GMOサイバーセキュリティ byイエラエ株式会社(以下、GMOサイバーセキュリティbyイエラエ)の現場メンバーにフォーカスした*パートナーインタビュー企画。
今回は、前回「これまでのキャリア」についてインタビューをさせていただいた福森さんに、「ランサムウェア」をテーマにお話を伺いました。
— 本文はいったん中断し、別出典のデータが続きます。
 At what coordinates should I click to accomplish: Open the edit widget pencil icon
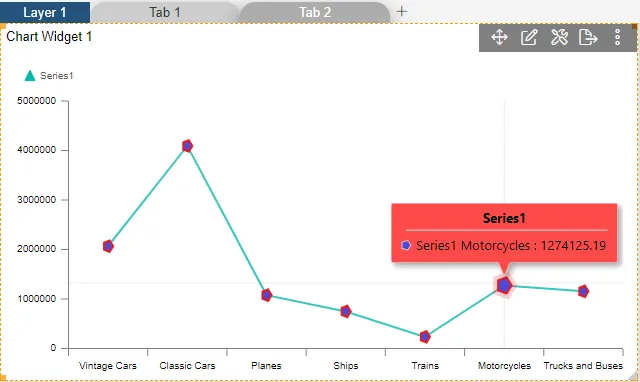[529, 38]
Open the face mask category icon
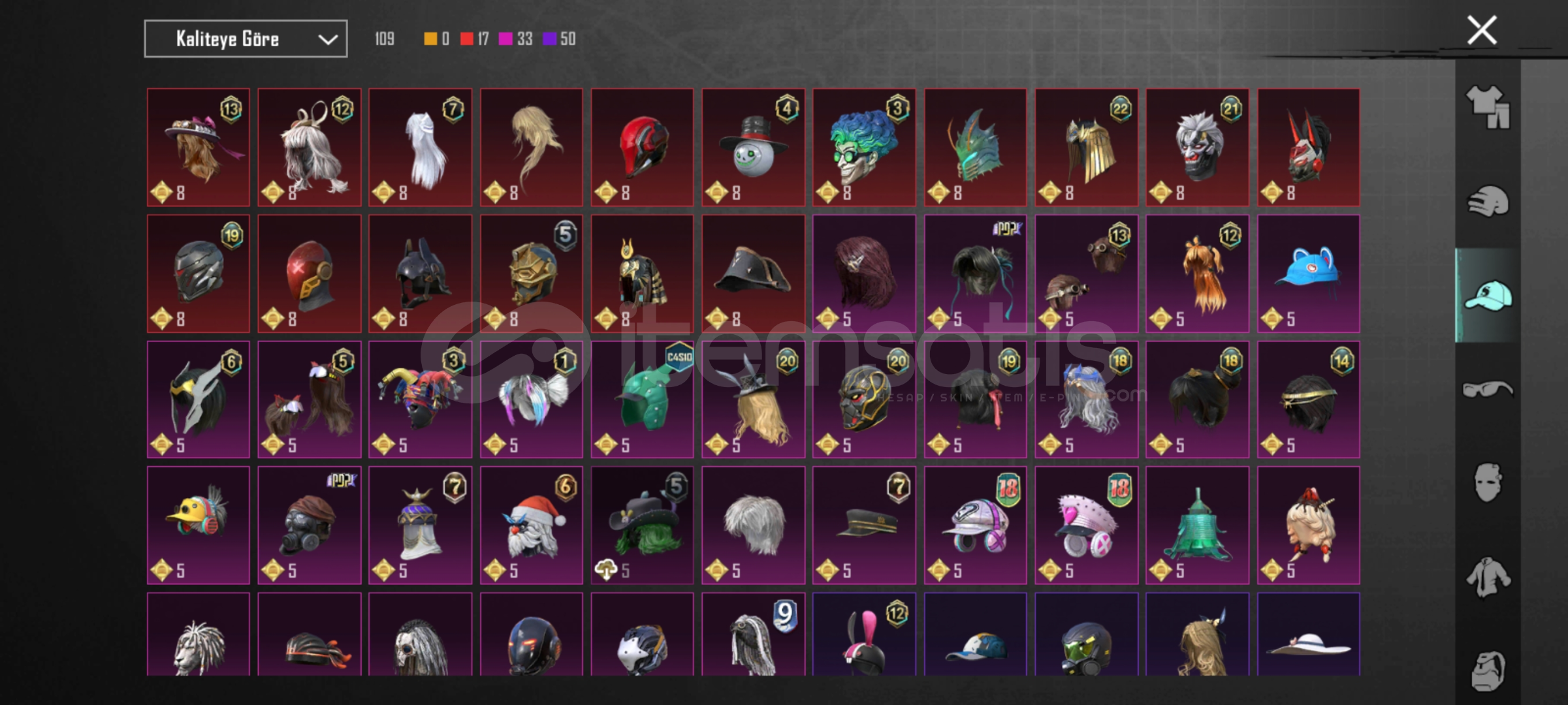 [1488, 483]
インターポール(国際刑事警察機構)への出向経験を持ち、サイバー犯罪の最前線で活躍してきた福森さんに、ランサムウェアとは何か、なぜ被害が拡大しているのか、そして被害を防ぐために私たちができることについて、専門家ならではの視点で語っていただいています。
前回のインタビュー記事はこちらからご覧ください。
*GMOインターネットグループでは社員・従業員をパートナーと呼んでいます。
ランサム(ransom)は身代金という意味です。攻撃者は企業のデータを盗み出して暗号化して使えなくします。そして「元に戻して欲しければお金を払え」と要求してくるんですよね。この仕組みが誘拐の身代金と類似していることから、ランサムウェアと呼ばれています。
この犯罪自体は昔からありはしましたが、「データを暗号化した」と言いながら実際は暗号化できていないケースも多くありました。深刻な問題というよりも、困ったいたずらレベルのものだったんです。対処すべき問題として捉えられるようになってきたのは、ここ10年くらいです。
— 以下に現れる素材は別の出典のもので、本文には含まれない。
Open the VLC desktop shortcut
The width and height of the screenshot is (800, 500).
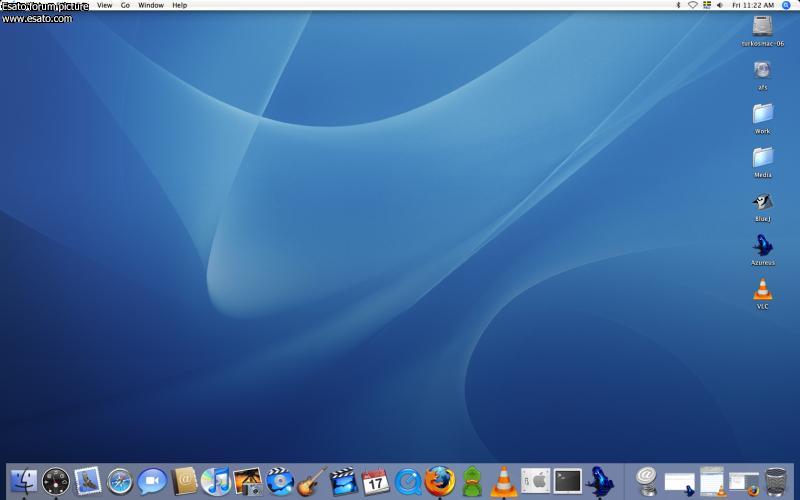[762, 291]
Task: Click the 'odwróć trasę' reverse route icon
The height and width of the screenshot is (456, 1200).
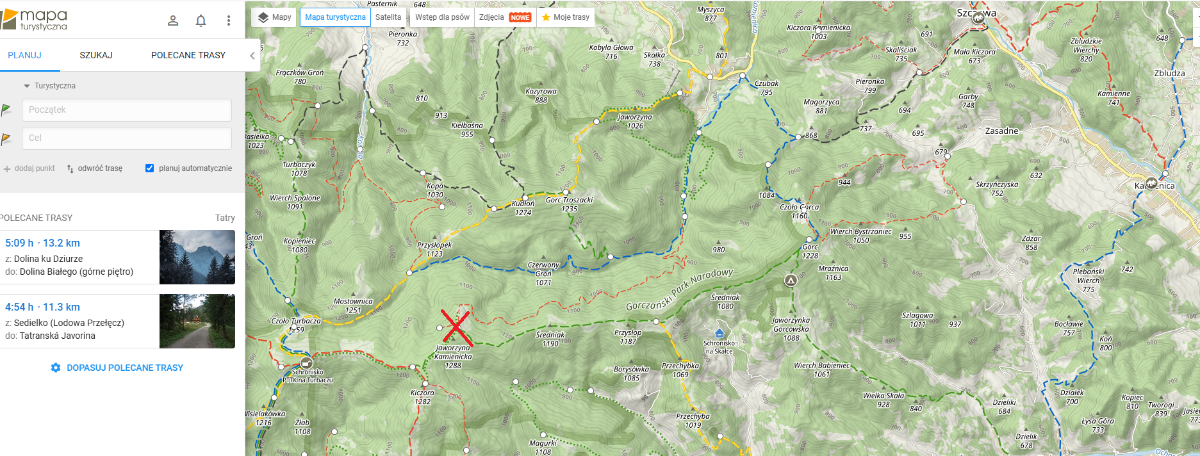Action: [70, 168]
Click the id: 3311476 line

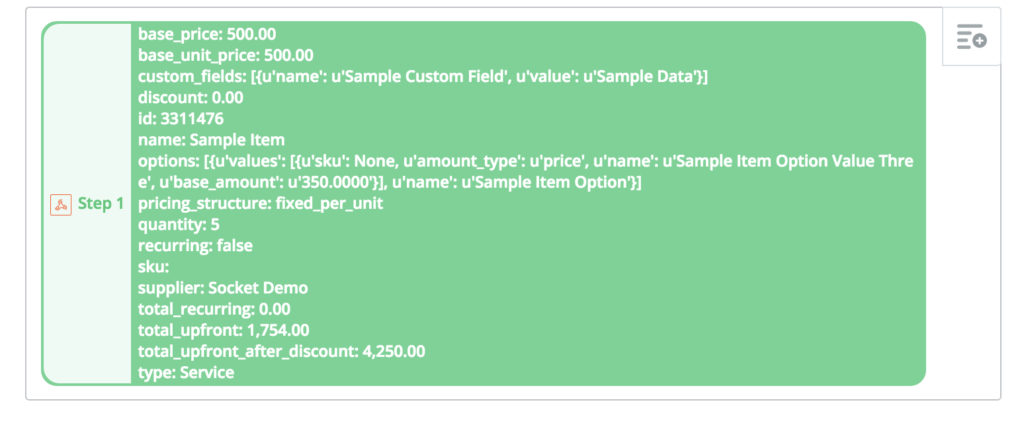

それに伴って、被害に遭う企業の属性も変わってきました。ランサムウェアが行われるようになってすぐの頃は、被害に遭う企業の大半がセキュリティ対策が十分にできていなかった企業でした。しかし近年は、セキュリティ対策に億単位のお金をかけて対策をしているであろう企業でも被害に遭うようになってきています。近年大きく報道されている企業のインシデント事例もこのケースです。
端的に言うと、攻撃者側の手口がどんどん巧妙になってきているからです。まず、ここ数年で攻撃者が圧倒的に増えました。
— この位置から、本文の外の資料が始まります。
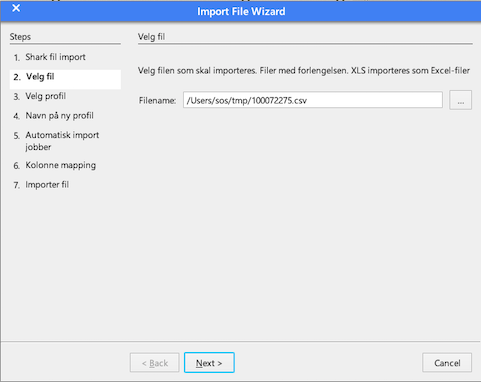Select step 5 Automatisk import jobber
Image resolution: width=481 pixels, height=382 pixels.
(62, 141)
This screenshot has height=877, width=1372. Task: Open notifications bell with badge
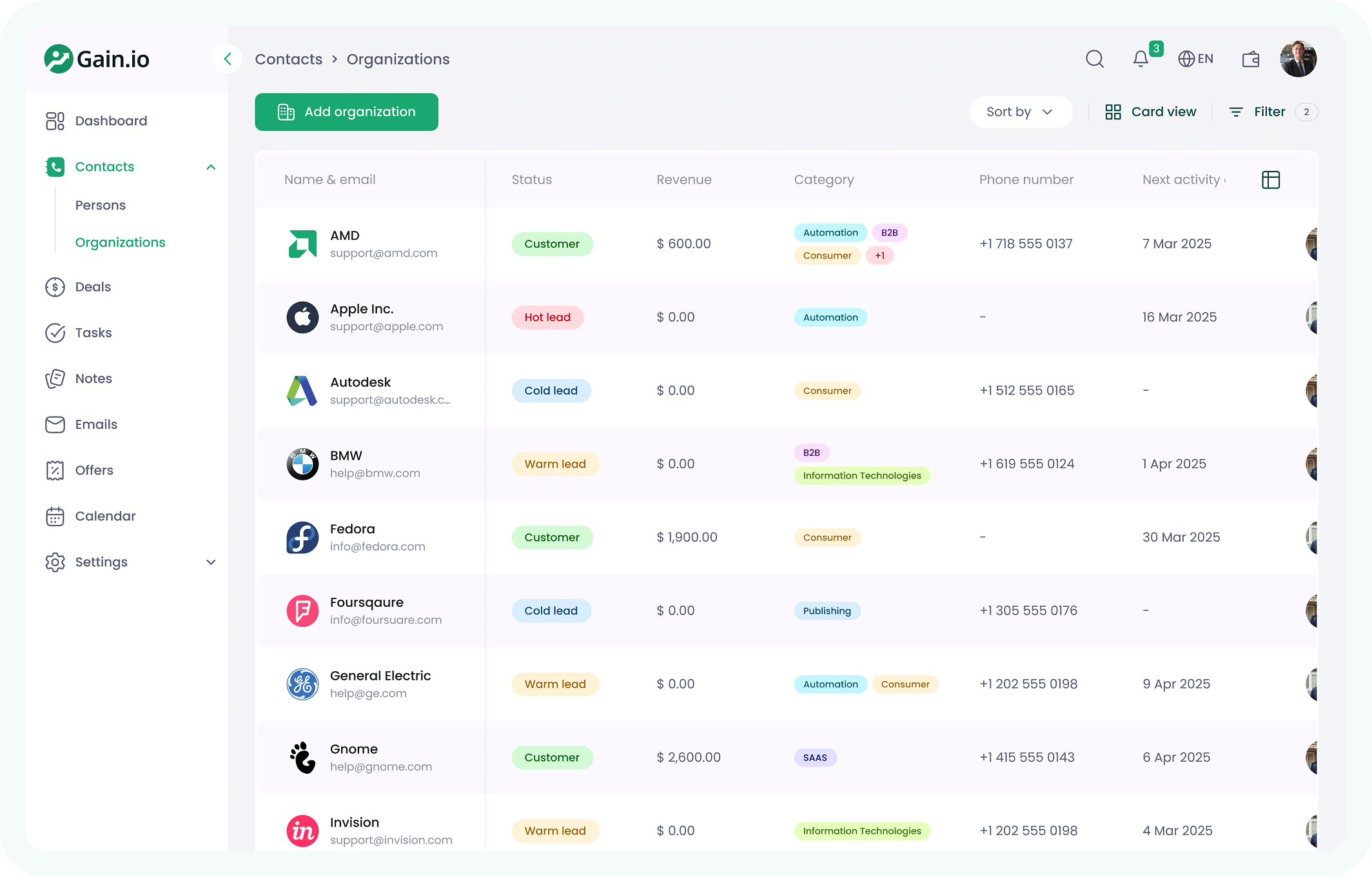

ランサムウェア攻撃を行う組織では、近年、自分たちで攻撃するのではなくてフランチャイズ的な展開をしています。この組織はロシアにあると言われていますが、一番の大元はロシアだったとしても、世界中誰でも、条件を満たしさえすればこの組織の一員として働くことができるんです。
コロナ禍で失業者が急増したことを機に、このフランチャイズに加わる攻撃者が大幅に増加しました。またここ数年は、AIによる失業者も発生していて、攻撃者の増加に拍車をかけています。失業してしまった。このままでは、住むところも食べるものもなくなってしまう。死ぬかもしれない。それなら、死ぬ前に一か八かやってみるかと犯罪に手を染めてしまうという人が増えています。これが、ランサムウェア攻撃が過激になった要因のひとつではないでしょうか。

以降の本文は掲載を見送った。